First clone the directory:

git clone https://github.com/fizban007/CoffeeGPU

Now to build this, you need to have cmake, cuda (optional), mpi, and hdf5 installed. After cloning the repo, do the following:

cd CoffeGPU
mkdir build
cd build
cmake .. -Duse_cuda=1 -Duse_double=0
make

If you instead specify -Duse_cuda=0 then the CPU version will be compiled. -Duse_double controls whether to use double precision. A bunch of executables will be found under CoffeeGPU/bin, corresponding to different setups.

Compilation on tigressdata or tigergpu

To compile this on tigergpu or tigressdata, use the following module load:

module load rh/devtoolset
module load cudatoolkit
module load openmpi/gcc/1.10.2
module load hdf5/gcc
module load boost

Then go into the cloned repo and run this:

cd CoffeeGPU
mkdir build
cd build
cmake3 ..
make

Compilation on Ascent

When on Ascent, use the following module load:

module load cmake/3.14.2
module load gcc/8.1.1
module load cuda/10.1.105
module load spectrum-mpi/10.3.0.0-20190419
module load hdf5/1.10.3
module load  boost/1.66.0

Now go into the cloned repo:

cd CoffeeGPU
mkdir build
cd build
CC="gcc" CXX="g++" cmake ..
make

The default build type is Debug, which is bad for performance.
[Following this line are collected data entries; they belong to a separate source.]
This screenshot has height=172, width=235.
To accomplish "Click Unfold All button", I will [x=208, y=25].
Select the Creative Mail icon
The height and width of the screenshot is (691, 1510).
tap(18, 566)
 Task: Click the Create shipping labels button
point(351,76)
For production one should use cmake .. -DCMAKE_BUILD_TYPE=Release. The CC="gcc" CXX="g++" part seems to be needed on Ascent for mysterious reasons. It is not needed on tigressdata or tigergpu or on my laptop.
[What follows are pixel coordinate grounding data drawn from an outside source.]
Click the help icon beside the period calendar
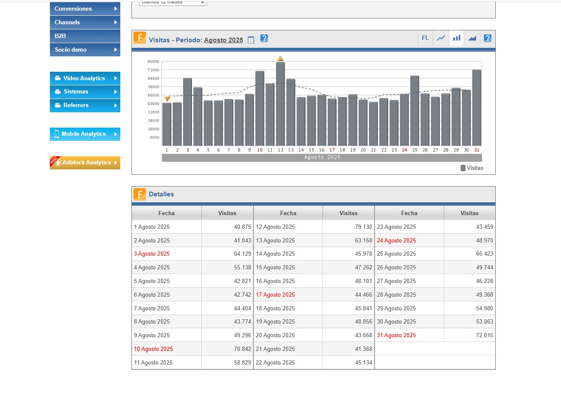pos(264,38)
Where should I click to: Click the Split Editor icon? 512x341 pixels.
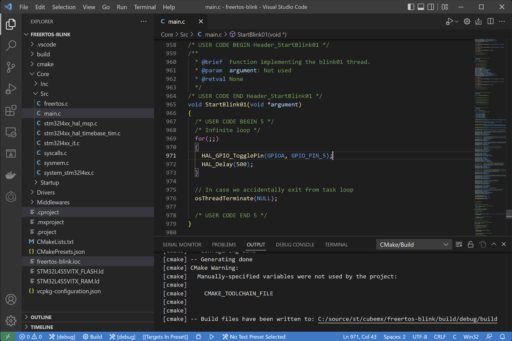coord(490,21)
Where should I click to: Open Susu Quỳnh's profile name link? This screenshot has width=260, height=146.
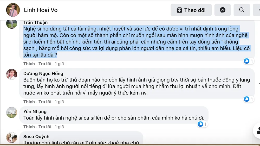tap(36, 137)
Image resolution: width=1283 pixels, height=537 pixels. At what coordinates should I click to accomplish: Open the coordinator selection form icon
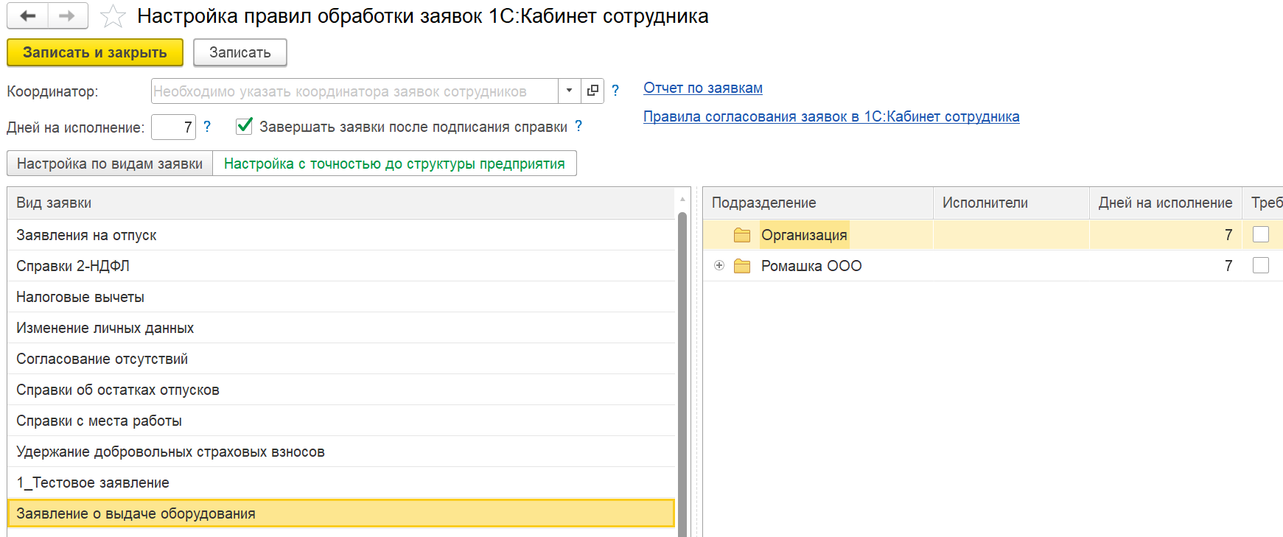592,91
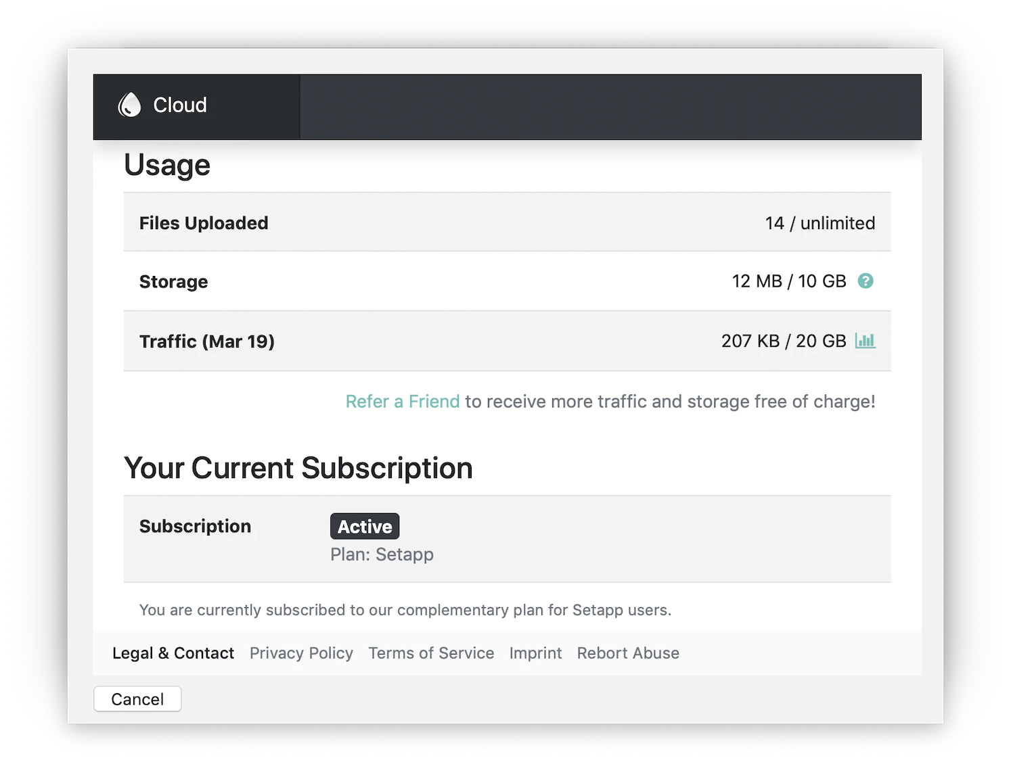The image size is (1011, 758).
Task: Select the Legal & Contact footer label
Action: click(173, 653)
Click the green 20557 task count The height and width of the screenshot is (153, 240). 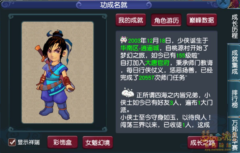[147, 78]
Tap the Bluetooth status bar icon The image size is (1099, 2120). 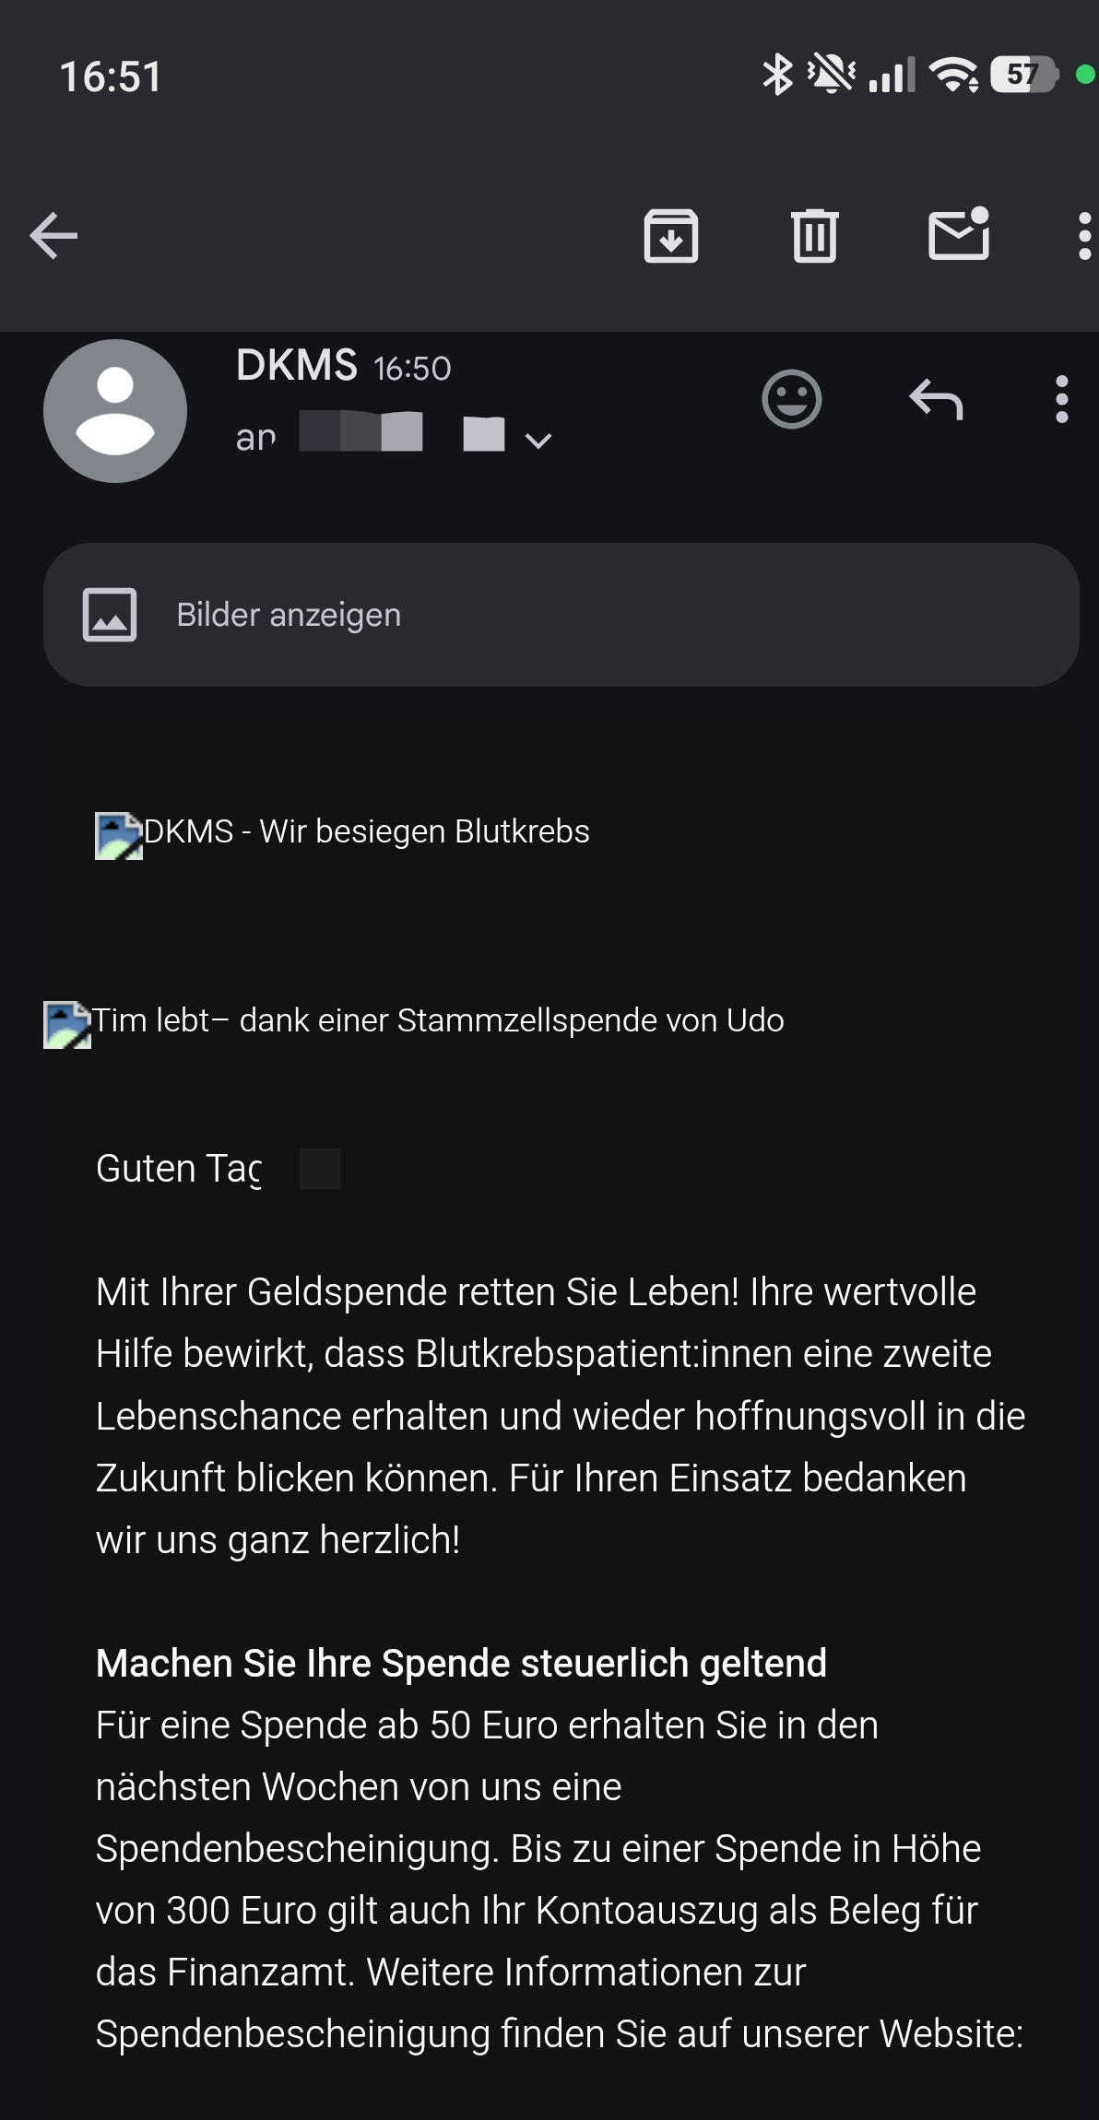[x=777, y=75]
To run unit tests in the tests directory, run make check in the build directory. Every time you make, all the tests are compiled but not run. You'll need to manually run them using make check. The first unit test test_stagger.cpp should be a good indication of how to write unit tests. For further information please look at the official documentation at https://github.com/catchorg/Catch2/blob/master/docs/tutorial.md.

Run on Ascent

Note that in order to write data we need to use the scratch (GPFS) directories, e.g.,

/gpfs/wolf/gen127/scratch/userid

After making the executable, go to the bin directory and create the configuration file config.toml (see CoffeeGPU/config.toml.example as an example).
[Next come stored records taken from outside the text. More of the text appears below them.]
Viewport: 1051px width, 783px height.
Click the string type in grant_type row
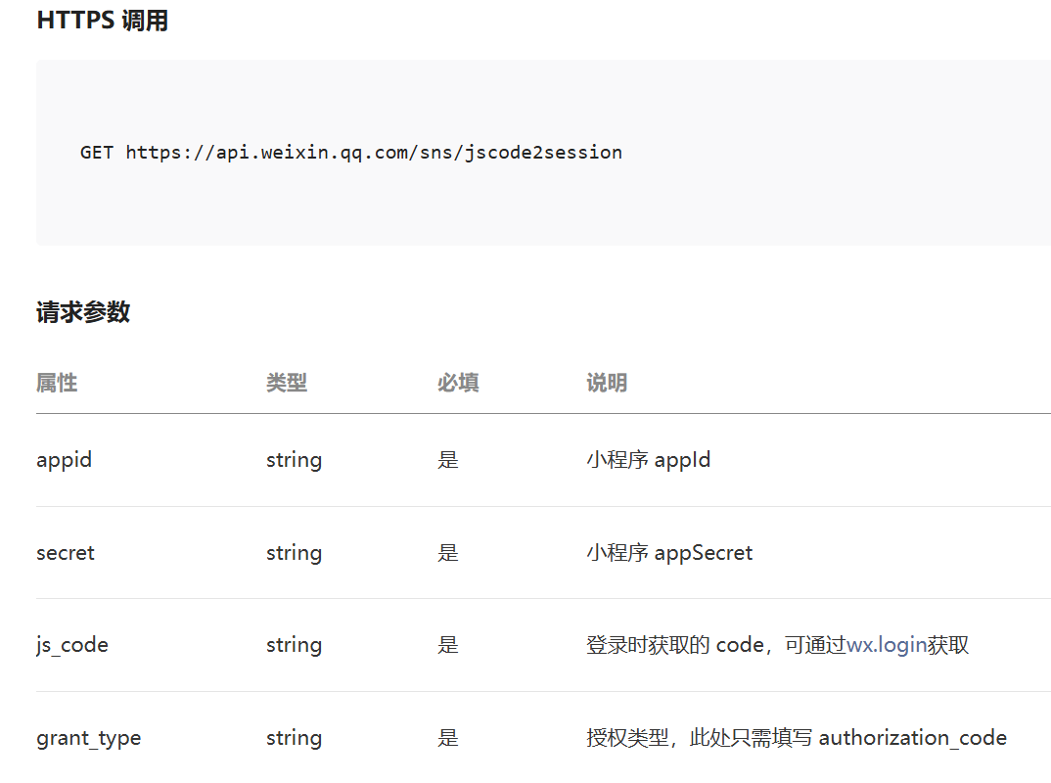pyautogui.click(x=294, y=738)
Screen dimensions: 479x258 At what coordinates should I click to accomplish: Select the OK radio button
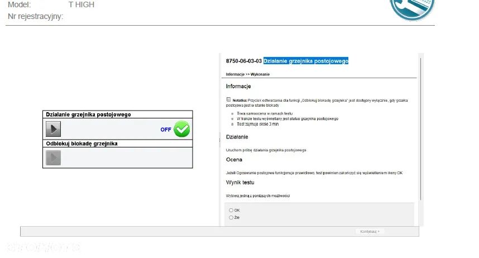click(231, 210)
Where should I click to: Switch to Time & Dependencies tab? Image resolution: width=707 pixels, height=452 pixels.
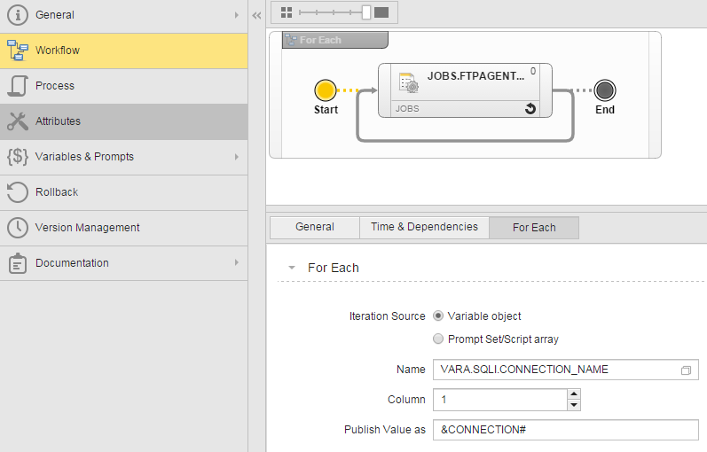click(424, 228)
For interactive job submission, first run

bsub -P PROJID -nnodes 1 -W 60 -alloc_flags gpumps -Is $SHELL

PROJID should be GEN127 here, and the number of nodes can be varied (there are 6 GPUs per node). This opens up a new shell. Use export OMP_NUM_THREADS=1 to set OpenMP thread. To run the code, in the folder bin, use the following commands:

mkdir Data
jsrun --smpiargs="-gpu" -n4 -a1 -c1 -g1 ./coffee

Here -n gives the number of resource sets; each resource set includes -a number of MPI tasks, -c number of CPU cores and -g number of GPUs. --smpiargs="-gpu" is needed in order to enable CUDA-Aware MPI.

To submit a batch job, we can use the command

bsub submit.lsf

And an example for the submit file submit.lsf is the following:

#!/bin/bash
# Begin LSF Directives
#BSUB -P GEN127
#BSUB -W 0:30
#BSUB -nnodes 2
#BSUB -alloc_flags gpumps
#BSUB -J emwave
#BSUB -o emwave.%J
#BSUB -e emwave.%J

module load cmake/3.14.2
module load gcc/8.1.1
module load cuda/10.1.105
module load spectrum-mpi/10.3.0.0-20190419
module load hdf5/1.10.3
module load  boost/1.66.0
mkdir Data
jsrun --smpiargs="-gpu" -n8 -a1 -c1 -g1 ./coffee

How the code is structured

At the lowest level we have a multi_array class that abstracts away the memory management from the user (but provides a way to access the underlying raw pointers). The multi_array always allocates a 1D chunk of memory and maps any 3D indices onto the linear memory using a Fortran-like indexing, i.e. array(i, j, k) returns the element idx = i + j * width + k * width * height. Communication between the device and host is done manually using sync_to_device() and sync_to_host() functions.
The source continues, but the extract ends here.